• [WORK TO COMPLETE]: Return the data below in full and exactly, except that the pictures are dropped.

*** Opening of SUPPLIED DATA ***

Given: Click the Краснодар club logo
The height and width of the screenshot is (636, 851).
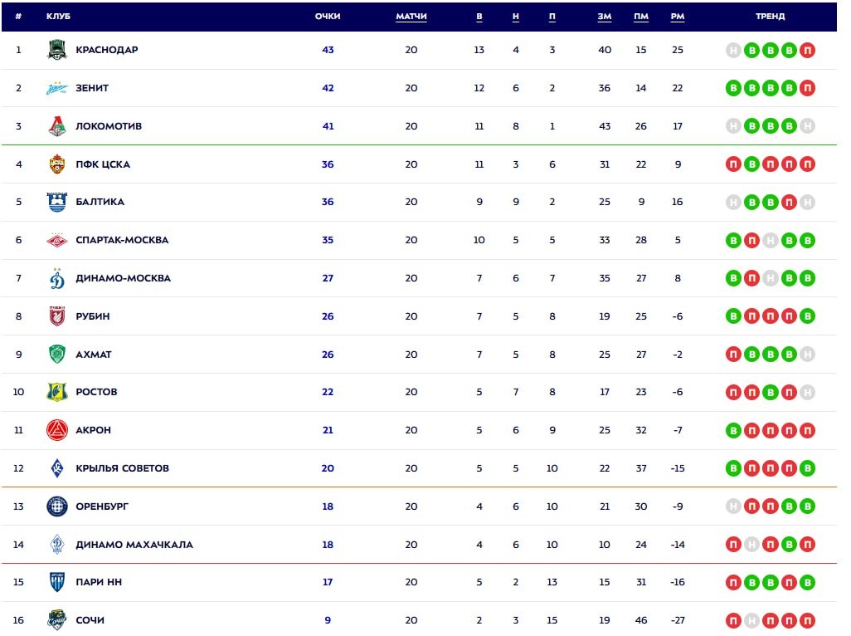Looking at the screenshot, I should coord(56,50).
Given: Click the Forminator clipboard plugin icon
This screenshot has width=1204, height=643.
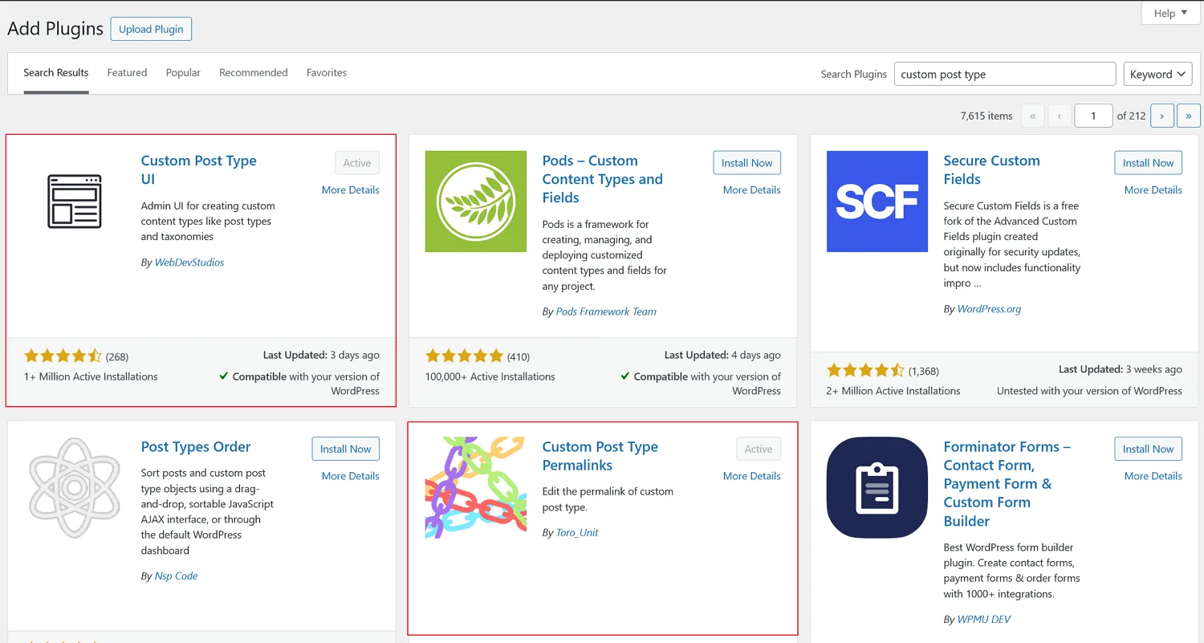Looking at the screenshot, I should [877, 487].
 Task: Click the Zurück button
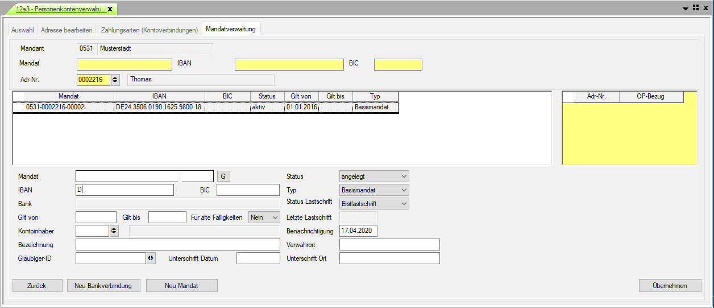coord(37,286)
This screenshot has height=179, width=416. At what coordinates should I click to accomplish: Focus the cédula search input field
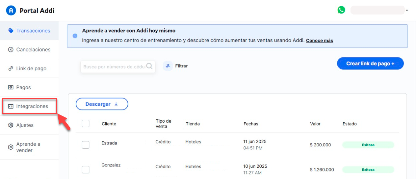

*** Close of SUPPLIED DATA ***

• [ANSWER TO THIS TASK]:
Given: Click the Краснодар club logo
The height and width of the screenshot is (636, 851).
Looking at the screenshot, I should coord(56,50).
Given: Click the Forminator clipboard plugin icon
This screenshot has width=1204, height=643.
Looking at the screenshot, I should [877, 487].
 Task: Click the Zurück button
coord(37,286)
This screenshot has height=179, width=416. At what coordinates should I click to accomplish: Focus the cédula search input field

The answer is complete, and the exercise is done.